Effects of a long-lasting hyperinsulinemia induced by insulin infusion on the subcellular distribution of liver insulin receptors in the rat.

Acute hyperinsulinemia in rats have been shown to cause enhanced endocytosis of liver insulin receptors with little or no change in the total receptor number. To determine whether a similar phenomenon occurs in long-lasting hyperinsulinemia, the subcellular distribution of liver insulin receptors has been studied in rats infused continuously with insulin (0.4 and 0.2 U/h) for 4 days. In rats in which plasma insulin concentration was maintained at 15-20 ng/ml, there was, from 3 to 24 h, a 2-fold decrease in insulin binding to plasma membranes (PM), along with 2 to 4-fold increase in insulin binding to the light (GEI), intermediate (GEi) and heavy (GEh) Golgi-endosomal fractions; concomitantly, there was a 10-fold increase in the insulin content of Golgi-endosomal fractions.
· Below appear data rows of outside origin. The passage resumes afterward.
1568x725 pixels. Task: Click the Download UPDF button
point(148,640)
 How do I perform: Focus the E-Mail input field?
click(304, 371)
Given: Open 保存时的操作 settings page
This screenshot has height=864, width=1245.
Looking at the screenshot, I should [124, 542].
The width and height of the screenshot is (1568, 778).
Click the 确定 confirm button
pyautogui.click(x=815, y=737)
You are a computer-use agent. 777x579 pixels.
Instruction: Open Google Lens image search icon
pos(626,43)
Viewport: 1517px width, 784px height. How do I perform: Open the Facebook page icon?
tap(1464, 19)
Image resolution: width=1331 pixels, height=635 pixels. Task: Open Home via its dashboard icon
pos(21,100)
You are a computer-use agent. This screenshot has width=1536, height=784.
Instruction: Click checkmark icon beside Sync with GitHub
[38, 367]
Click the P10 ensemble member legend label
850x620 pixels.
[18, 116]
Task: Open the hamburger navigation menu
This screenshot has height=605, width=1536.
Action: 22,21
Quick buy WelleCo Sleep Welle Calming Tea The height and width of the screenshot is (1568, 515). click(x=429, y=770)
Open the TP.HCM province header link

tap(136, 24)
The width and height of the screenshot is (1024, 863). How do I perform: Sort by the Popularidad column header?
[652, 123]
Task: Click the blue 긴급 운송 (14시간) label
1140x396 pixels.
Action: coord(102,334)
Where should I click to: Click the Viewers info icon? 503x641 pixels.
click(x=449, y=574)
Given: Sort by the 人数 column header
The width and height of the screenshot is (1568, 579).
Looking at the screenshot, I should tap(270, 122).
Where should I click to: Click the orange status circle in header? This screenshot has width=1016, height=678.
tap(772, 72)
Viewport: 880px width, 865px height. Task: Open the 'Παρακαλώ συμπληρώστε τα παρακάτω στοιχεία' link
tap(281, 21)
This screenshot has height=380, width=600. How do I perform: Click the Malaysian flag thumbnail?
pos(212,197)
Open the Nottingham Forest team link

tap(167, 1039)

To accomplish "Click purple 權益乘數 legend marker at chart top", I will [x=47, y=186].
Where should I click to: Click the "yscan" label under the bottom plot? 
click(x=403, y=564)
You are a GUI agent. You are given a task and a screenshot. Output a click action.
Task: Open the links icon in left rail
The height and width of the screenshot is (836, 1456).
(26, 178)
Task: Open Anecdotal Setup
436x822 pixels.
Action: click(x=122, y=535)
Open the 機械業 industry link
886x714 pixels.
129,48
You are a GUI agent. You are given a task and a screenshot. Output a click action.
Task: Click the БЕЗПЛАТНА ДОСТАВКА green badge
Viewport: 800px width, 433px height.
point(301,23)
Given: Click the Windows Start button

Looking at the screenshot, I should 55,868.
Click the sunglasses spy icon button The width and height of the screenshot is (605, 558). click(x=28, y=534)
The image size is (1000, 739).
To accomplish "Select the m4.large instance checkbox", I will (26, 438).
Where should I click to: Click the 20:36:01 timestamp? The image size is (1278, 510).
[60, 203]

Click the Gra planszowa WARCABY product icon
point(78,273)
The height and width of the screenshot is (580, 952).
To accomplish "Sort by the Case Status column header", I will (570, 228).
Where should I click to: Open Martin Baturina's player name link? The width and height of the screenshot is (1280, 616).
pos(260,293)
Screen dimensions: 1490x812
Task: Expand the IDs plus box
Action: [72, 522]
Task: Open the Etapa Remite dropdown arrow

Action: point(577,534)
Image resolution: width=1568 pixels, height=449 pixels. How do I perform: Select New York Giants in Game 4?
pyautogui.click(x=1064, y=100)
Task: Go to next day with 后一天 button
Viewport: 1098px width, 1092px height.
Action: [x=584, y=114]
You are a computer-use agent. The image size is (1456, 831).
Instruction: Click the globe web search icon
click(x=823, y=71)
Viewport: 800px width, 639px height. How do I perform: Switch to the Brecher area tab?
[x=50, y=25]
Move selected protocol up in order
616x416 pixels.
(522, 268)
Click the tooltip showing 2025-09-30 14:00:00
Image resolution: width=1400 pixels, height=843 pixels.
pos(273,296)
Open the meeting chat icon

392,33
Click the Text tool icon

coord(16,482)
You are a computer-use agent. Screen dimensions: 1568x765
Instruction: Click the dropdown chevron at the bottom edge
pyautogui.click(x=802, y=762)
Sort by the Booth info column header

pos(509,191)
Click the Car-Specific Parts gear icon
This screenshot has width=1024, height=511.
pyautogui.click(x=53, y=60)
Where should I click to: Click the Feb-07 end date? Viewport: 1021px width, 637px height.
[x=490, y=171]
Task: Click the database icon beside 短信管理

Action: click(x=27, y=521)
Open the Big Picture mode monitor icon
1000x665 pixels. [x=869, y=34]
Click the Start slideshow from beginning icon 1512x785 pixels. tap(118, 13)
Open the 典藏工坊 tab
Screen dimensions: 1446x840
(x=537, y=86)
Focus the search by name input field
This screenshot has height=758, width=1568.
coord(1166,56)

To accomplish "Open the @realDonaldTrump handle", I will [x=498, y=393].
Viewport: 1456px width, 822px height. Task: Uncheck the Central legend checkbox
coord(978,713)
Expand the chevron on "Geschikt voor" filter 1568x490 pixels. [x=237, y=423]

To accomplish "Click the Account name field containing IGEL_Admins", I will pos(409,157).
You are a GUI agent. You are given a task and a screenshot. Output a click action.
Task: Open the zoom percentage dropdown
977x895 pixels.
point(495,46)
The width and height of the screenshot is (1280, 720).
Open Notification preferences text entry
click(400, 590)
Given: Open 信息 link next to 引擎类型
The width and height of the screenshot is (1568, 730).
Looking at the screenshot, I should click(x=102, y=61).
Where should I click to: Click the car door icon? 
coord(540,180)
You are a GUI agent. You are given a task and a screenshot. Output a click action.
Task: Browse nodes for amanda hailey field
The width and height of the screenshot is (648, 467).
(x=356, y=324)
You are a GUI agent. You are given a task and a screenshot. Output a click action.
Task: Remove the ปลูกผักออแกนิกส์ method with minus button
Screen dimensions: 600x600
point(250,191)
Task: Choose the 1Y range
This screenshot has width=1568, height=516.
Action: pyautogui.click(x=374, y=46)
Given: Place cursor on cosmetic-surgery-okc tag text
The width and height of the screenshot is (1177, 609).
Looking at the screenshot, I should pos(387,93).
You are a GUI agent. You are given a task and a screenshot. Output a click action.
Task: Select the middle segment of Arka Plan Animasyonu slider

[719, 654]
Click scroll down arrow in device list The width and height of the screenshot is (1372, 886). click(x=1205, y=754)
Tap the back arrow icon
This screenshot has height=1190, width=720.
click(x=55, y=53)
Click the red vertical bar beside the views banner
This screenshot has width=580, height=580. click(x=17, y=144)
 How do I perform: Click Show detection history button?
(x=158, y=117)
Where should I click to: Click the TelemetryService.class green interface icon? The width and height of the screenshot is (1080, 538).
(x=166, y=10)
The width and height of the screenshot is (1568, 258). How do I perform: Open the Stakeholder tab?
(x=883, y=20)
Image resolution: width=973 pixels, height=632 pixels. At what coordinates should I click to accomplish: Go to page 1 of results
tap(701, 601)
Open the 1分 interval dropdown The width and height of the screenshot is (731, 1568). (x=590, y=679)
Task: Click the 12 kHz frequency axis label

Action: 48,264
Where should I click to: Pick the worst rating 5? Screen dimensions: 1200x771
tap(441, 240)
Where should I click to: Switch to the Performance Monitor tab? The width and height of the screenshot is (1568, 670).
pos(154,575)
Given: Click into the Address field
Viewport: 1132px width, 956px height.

After 24 h, the changes in insulin binding to PM and GEI were maintained, but the increase in both insulin binding activity and insulin content of GEi and GEh became progressively less marked, although plasma insulin concentration remained elevated. Throughout infusion, insulin binding to the total particulate fraction was unchanged. In rats, in which plasma insulin was maintained at 6-8 ng/ml, insulin binding to PM was decreased to a lesser degree and insulin binding to Golgi-endosomal fractions was unchanged (GEh) or decreased (GEI and GEi), although the insulin content of these fractions remained high. These results suggest that, while an enhanced receptor endocytosis accounts for the decrease in cell surface receptors observed at an early stage of the hyperinsulinemia, additional regulatory mechanisms are probably involved at a later stage.